**Brief**
Once you have read the entries below, repeat all of them exactly.

**Source data**

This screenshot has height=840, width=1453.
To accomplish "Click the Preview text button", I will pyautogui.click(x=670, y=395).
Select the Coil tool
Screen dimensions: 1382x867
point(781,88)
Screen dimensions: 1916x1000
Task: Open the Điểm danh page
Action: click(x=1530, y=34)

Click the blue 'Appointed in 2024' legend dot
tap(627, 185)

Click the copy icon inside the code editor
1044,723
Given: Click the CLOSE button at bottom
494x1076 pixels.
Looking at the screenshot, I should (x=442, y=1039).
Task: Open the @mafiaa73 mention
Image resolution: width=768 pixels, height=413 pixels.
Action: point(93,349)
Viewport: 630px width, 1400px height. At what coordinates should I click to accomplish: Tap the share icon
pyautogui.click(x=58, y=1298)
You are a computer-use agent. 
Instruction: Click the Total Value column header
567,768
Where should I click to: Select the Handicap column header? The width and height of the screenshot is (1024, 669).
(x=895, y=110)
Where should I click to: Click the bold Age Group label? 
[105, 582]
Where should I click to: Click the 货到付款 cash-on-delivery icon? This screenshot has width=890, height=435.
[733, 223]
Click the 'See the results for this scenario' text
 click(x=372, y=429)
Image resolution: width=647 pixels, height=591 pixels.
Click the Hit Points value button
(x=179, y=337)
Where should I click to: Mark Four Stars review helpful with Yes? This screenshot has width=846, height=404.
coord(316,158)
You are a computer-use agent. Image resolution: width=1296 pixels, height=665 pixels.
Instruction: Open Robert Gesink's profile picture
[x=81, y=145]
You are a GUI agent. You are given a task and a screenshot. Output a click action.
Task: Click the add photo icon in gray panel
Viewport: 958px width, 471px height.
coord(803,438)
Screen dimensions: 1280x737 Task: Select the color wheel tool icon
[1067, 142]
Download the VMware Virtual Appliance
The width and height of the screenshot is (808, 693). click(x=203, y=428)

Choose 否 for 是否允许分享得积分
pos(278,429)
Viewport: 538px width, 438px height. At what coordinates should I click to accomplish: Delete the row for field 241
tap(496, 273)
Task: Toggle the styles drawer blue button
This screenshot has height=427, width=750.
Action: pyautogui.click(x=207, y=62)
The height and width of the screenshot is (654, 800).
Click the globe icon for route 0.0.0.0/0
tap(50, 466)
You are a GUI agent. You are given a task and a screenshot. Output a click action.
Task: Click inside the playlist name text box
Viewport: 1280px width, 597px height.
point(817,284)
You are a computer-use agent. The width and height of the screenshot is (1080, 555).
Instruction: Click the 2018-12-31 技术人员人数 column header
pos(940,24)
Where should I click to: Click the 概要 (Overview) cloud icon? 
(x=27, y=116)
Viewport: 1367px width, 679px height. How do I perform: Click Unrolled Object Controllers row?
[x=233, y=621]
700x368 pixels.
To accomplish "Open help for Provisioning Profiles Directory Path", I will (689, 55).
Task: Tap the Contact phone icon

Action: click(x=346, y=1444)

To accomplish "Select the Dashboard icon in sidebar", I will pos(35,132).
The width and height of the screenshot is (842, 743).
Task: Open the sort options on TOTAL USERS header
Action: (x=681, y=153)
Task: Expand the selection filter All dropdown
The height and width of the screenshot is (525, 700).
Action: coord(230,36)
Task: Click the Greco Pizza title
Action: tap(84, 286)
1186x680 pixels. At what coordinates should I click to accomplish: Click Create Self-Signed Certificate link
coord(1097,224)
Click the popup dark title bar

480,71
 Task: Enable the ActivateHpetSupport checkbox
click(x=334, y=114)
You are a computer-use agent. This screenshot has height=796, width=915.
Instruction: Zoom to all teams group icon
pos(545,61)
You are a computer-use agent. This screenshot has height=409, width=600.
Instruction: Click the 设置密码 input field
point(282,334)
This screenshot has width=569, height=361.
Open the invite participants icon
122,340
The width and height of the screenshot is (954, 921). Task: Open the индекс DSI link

**Solution for this problem**
This screenshot has height=840, width=1453.
To accomplish "Click the Preview text button", I will pyautogui.click(x=670, y=395).
Select the Coil tool
Screen dimensions: 1382x867
point(781,88)
Screen dimensions: 1916x1000
Task: Open the Điểm danh page
Action: click(x=1530, y=34)

Click the blue 'Appointed in 2024' legend dot
tap(627, 185)

Click the copy icon inside the code editor
1044,723
Given: Click the CLOSE button at bottom
494x1076 pixels.
Looking at the screenshot, I should (x=442, y=1039).
Task: Open the @mafiaa73 mention
Image resolution: width=768 pixels, height=413 pixels.
Action: point(93,349)
Viewport: 630px width, 1400px height. At what coordinates should I click to accomplish: Tap the share icon
pyautogui.click(x=58, y=1298)
You are a computer-use agent. 
Instruction: Click the Total Value column header
567,768
Where should I click to: Select the Handicap column header? The width and height of the screenshot is (1024, 669).
(x=895, y=110)
Where should I click to: Click the bold Age Group label? 
[105, 582]
Where should I click to: Click the 货到付款 cash-on-delivery icon? This screenshot has width=890, height=435.
[733, 223]
Click the 'See the results for this scenario' text
 click(x=372, y=429)
Image resolution: width=647 pixels, height=591 pixels.
Click the Hit Points value button
(x=179, y=337)
Where should I click to: Mark Four Stars review helpful with Yes? This screenshot has width=846, height=404.
coord(316,158)
You are a computer-use agent. Image resolution: width=1296 pixels, height=665 pixels.
Instruction: Open Robert Gesink's profile picture
[x=81, y=145]
You are a GUI agent. You are given a task and a screenshot. Output a click action.
Task: Click the add photo icon in gray panel
Viewport: 958px width, 471px height.
coord(803,438)
Screen dimensions: 1280x737 Task: Select the color wheel tool icon
[1067, 142]
Download the VMware Virtual Appliance
The width and height of the screenshot is (808, 693). click(x=203, y=428)

Choose 否 for 是否允许分享得积分
pos(278,429)
Viewport: 538px width, 438px height. At what coordinates should I click to accomplish: Delete the row for field 241
tap(496, 273)
Task: Toggle the styles drawer blue button
This screenshot has height=427, width=750.
Action: pyautogui.click(x=207, y=62)
The height and width of the screenshot is (654, 800).
Click the globe icon for route 0.0.0.0/0
tap(50, 466)
You are a GUI agent. You are given a task and a screenshot. Output a click action.
Task: Click inside the playlist name text box
Viewport: 1280px width, 597px height.
point(817,284)
You are a computer-use agent. The width and height of the screenshot is (1080, 555).
Instruction: Click the 2018-12-31 技术人员人数 column header
pos(940,24)
Where should I click to: Click the 概要 (Overview) cloud icon? 
(x=27, y=116)
Viewport: 1367px width, 679px height. How do I perform: Click Unrolled Object Controllers row?
[x=233, y=621]
700x368 pixels.
To accomplish "Open help for Provisioning Profiles Directory Path", I will (689, 55).
Task: Tap the Contact phone icon

Action: click(x=346, y=1444)

To accomplish "Select the Dashboard icon in sidebar", I will pos(35,132).
The width and height of the screenshot is (842, 743).
Task: Open the sort options on TOTAL USERS header
Action: (x=681, y=153)
Task: Expand the selection filter All dropdown
The height and width of the screenshot is (525, 700).
Action: coord(230,36)
Task: Click the Greco Pizza title
Action: tap(84, 286)
1186x680 pixels. At what coordinates should I click to accomplish: Click Create Self-Signed Certificate link
coord(1097,224)
Click the popup dark title bar

480,71
 Task: Enable the ActivateHpetSupport checkbox
click(x=334, y=114)
You are a computer-use agent. This screenshot has height=796, width=915.
Instruction: Zoom to all teams group icon
pos(545,61)
You are a computer-use agent. This screenshot has height=409, width=600.
Instruction: Click the 设置密码 input field
point(282,334)
This screenshot has width=569, height=361.
Open the invite participants icon
122,340
The width and height of the screenshot is (954, 921). Task: Open the индекс DSI link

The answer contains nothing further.